Gli uccelli “brutti” cantano meglio di quelli “belli”

L’evoluzione sessuale ha plasmato le diverse specie per attrarre i partner

[24 ottobre 2018]

Lo studio “Multi-modal signal evolution in birds: re-examining a standard proxy for sexual selection” pubblicato su Royal Society Proceedings B da un team del Dipartimento di zoologia dell’università di Oxford guidato da Christopher R. Cooney,  ha scoperto che le specie di uccelli nelle quali uno dei due sessi ha un piumaggio più appariscente dell’altro tendono a cantare peggio, con richiami meno interessanti e più monotoni. Invece, nelle specie in cui i maschi e le femmine si somigliano di più, i maschi cantano canzoni più lunghe e con una gamma più ampia di note musicali.

Che il richiamo del magnifico pavone maschio sia sgradevole è noto ed è chiaro che il trucco per attrarre le femmine è s tutto nello spettacolo della sua coda quando fa la ruota, ma lo studio ha analizzato 518 specie per dimostrare proprio che  nel mondo degli uccelli quelli che hanno una livrea più vistosa di solito cantano peggio e quelli meno appariscenti sono cantanti più talentuosi.

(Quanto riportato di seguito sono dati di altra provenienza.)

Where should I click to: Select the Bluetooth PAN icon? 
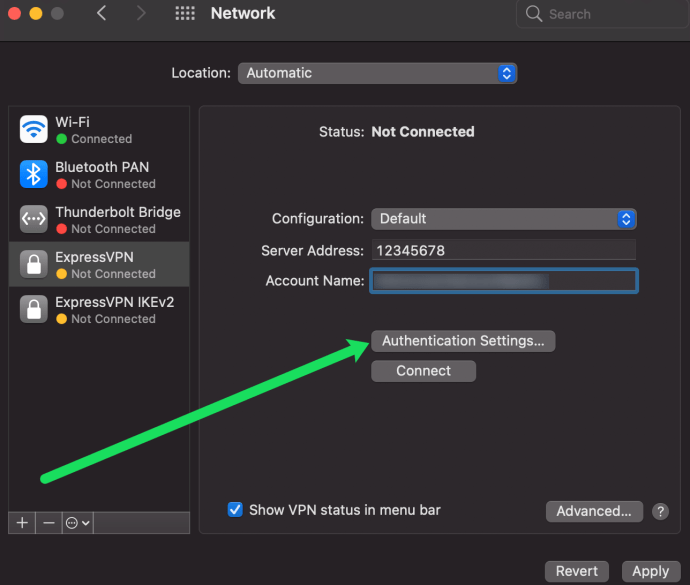33,174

La selezione sessuale è un processo evolutivo che ha n modellato l’aspetto e i comportamenti che gli animali utilizzano per attrarre i partner  e per riprodursi molti uccelli ricorrono a canti elaborati e a piumaggi appariscenti nel nome della riproduzione. Il team di Cooney ha registrato il canto degli uccelli e lo ha confrontato con la varietà del loro piumaggio e con quanto differisca tra maschi e femmine di ogni specie sotto l’influenza della selezione.

La ragione per cui l’evoluzione degli uccelli ha favorito una caratteristica rispetto all’altra non è chiara. Può darsi che per attirare i partner gli uccelli che vivono in fitte foreste, dove la visibilità è scarsa, si affidino maggiormente ai loro canti invece che al colore, ma lo studio non ha trovato nessuna relazione tra queste caratteristiche frutto della selezione sessuale e gli habitat dove vivono le diverse specie.

Invece, il team di Cooney è convinto che le caratteristiche utili per attrarre un compagno siano evolutivamente molto costose e quindi una specie tenderebbe a evolverne solo una. Oppure,  una volta che in una specie inizia ad emergere  una caratteristica attraente, potrebbe semplicemente essere inutile svilupparne una seconda. Quindi gli uccelli avrebbero scelto di diventare “cantanti” o “figurini”.